Musharraf is President of the country and so, of course, US would to deal with him and pursue its interests for a stable and democratic Pakistan, the Dawn quoted Rice, as saying. "The elections I think instill some confidence in Pakistani people. It was an outcome that moves them closer or further down road back to not just civilian government but to democratic civilian government that is more broadly based. That is, to my mind, best possible outcome, which is that Pakistani people now have a chance for civilian government that is broadly based," she added.
How they arrange their coalition is really a Pakistani affair, Rice said, adding that Washington's relationship with Islamabad was not just about counter terrorism but also on education, women's empowerment and all of the elements of support for Pakistani social and economic progress.
On anti-terror cooperation, she said: "It is also in our interest to have a sustained and very robust counter-terrorism effort. It is in interest of both nations to continue to pursue the agenda.
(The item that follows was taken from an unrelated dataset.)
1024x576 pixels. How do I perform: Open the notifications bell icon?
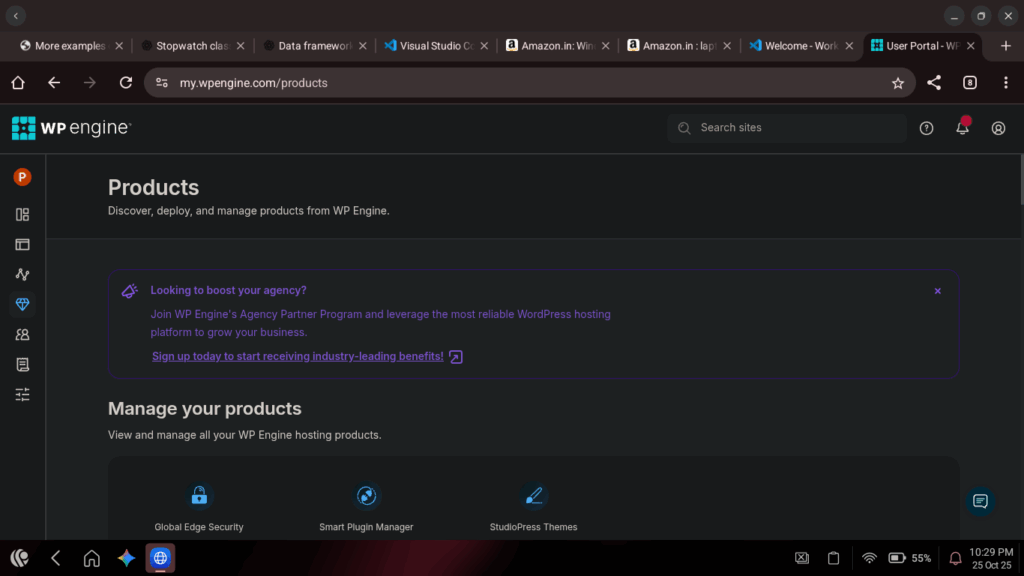coord(962,128)
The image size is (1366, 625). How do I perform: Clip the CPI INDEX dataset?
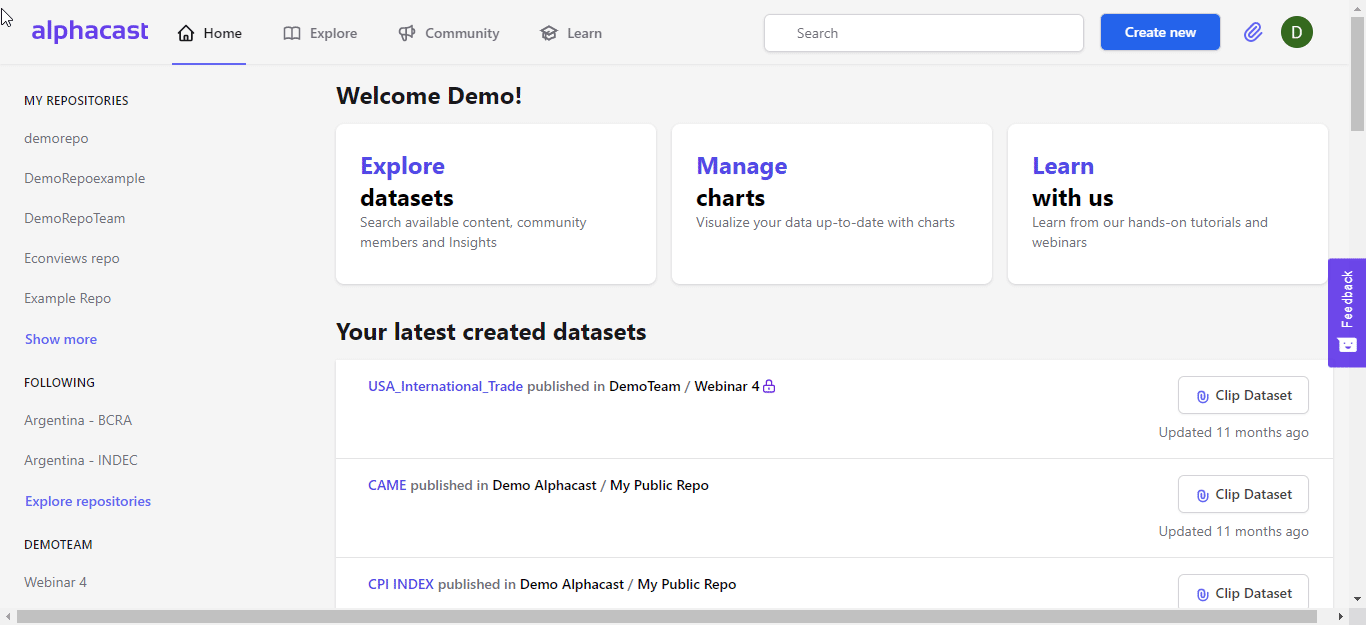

Not only is that important to American security and frankly, I think American people expect US President to continue to pursue an agenda with Pakistan that protects our interests in a robust counter terrorism effort that is also in interest of Pakistani people, who watched one of their great political leaders assassinated by extremists."
Rice noted Pakistani people have clearly expressed in election that they wanted a better life, more jobs, want extremism and violence to end. American and Pakistani people share common goal.
"So I think we and Pakistani people have common agenda here. They have made their voices known. The US is very proud for they have made their voices known in this way, and we're going to pursue relations with Pakistan with our interests in mind the way that we would with any other country that we believe is making progress toward a more democratic future," the paper quoted her, as saying.